Wolfowitz, in a telephone interview last night, cited statements by CIA Director George J. Tenet and Secretary of State Colin L. Powell affirming that Iraq once trained al Qaeda operatives in bomb making and document forgery.

"Given what George Tenet and Colin Powell have said publicly about Iraqi links to al Qaeda, I just find it hard to understand how Dick Clarke can be so dismissive of the possibility that there were links between them," Wolfowitz said.

Like Tenet, Clarke was a Clinton holdover who faced initial skepticism from Bush loyalists. But Rice asked him to keep the counterterrorism portfolio and discouraged him from leaving in February 2003.

In the first minutes after hijacked planes struck the World Trade Center towers on Sept. 11, Rice placed Clarke in her chair in the Situation Room and asked him to direct the government's crisis response. The next day, Clarke returned to find the subject changed to Iraq.

"I realized with almost a sharp physical pain that [Defense Secretary Donald H.] Rumsfeld and Wolfowitz were going to try to take advantage of this national tragedy to promote their agenda about Iraq," he writes.

In discussions of military strikes, "Secretary Rumsfeld complained that there were no decent targets for bombing in Afghanistan" -- where al Qaeda was based under protection of the Taliban -- "and that we should consider bombing Iraq."

Clarke's disputes with the White House are notable in part because his muscular national security views allied him often over the years with most of the leading figures advising Bush on terrorism and Iraq. As an assistant secretary of state in 1991, Clarke worked closely with Wolfowitz and then-Defense Secretary Richard B. Cheney to marshal the 32-nation coalition that expelled Iraqi forces from Kuwait. Clarke sided with Wolfowitz -- against Powell, then chairman of the Joint Chiefs of Staff -- in a losing argument to extend that war long enough to destroy Iraq's Republican Guard.

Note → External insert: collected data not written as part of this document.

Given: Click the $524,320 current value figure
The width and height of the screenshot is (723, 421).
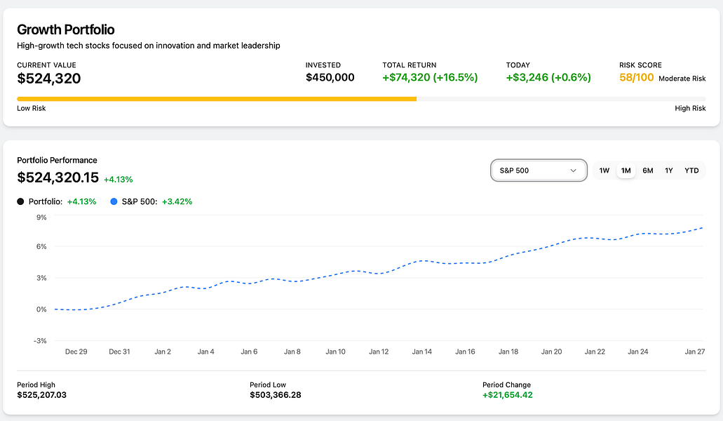Looking at the screenshot, I should [x=49, y=79].
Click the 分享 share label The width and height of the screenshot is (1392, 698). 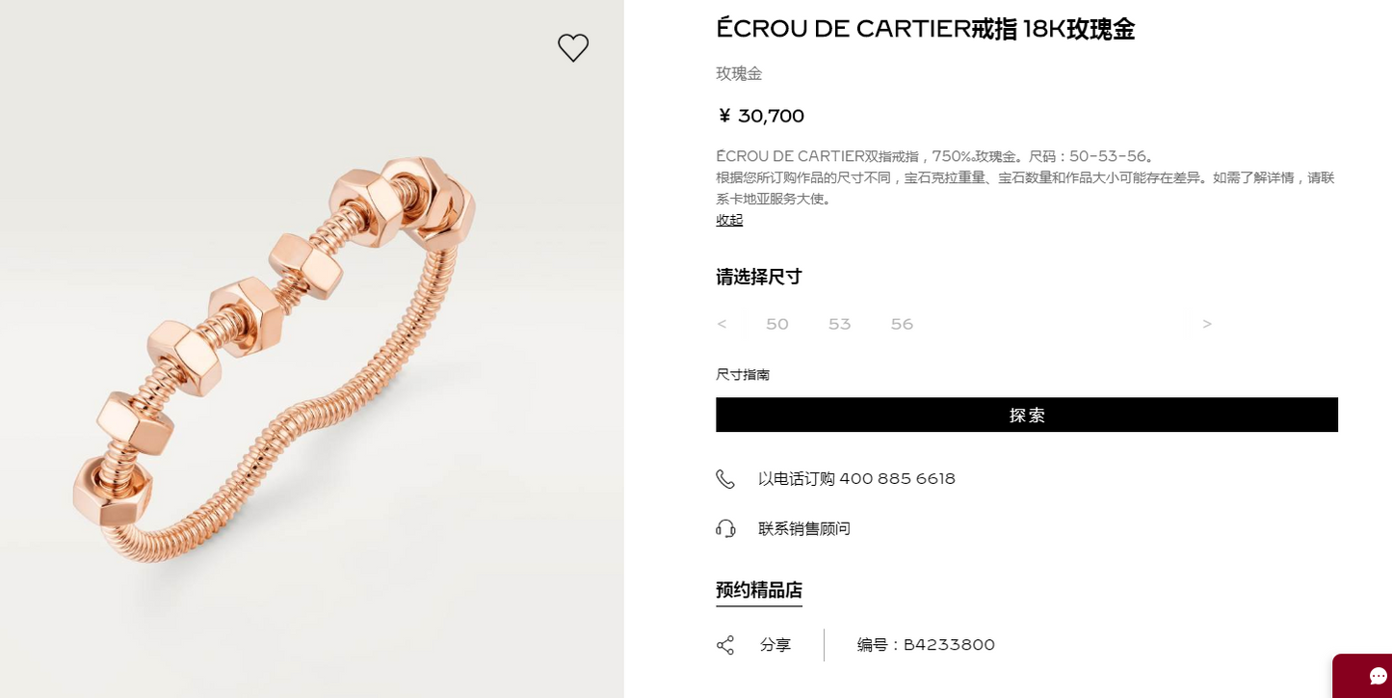[775, 645]
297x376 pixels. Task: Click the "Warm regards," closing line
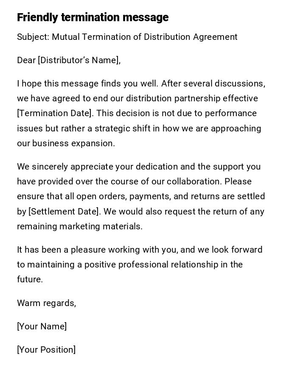point(46,303)
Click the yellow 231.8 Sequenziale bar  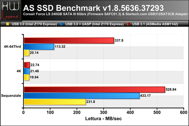click(55, 102)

Later, Clarke was principal author of the hawkish U.S. plan to rid Iraq of its nonconventional weapons under threat of further military force.

In his experience, Clarke writes, Bush's description by critics as "a dumb, lazy rich kid" is "somewhat off the mark." Bush has "a results-oriented mind, but he looked for the simple solution, the bumper sticker description of the problem."

"Any leader whom one can imagine as president on September 11 would have declared a 'war on terrorism' and would have ended the Afghan sanctuary [for al Qaeda] by invading," Clarke writes. "What was unique about George Bush's reaction" was the additional choice to invade "not a country that had been engaging in anti-U.S. terrorism but one that had not been, Iraq." In so doing, he estranged allies, enraged potential friends in the Arab and Islamic worlds, and produced "more terrorists than we jail or shoot."

"It was as if Osama bin Laden, hidden in some high mountain redoubt, were engaging in long-range mind control of George Bush, chanting 'invade Iraq, you must invade Iraq,' " Clarke writes.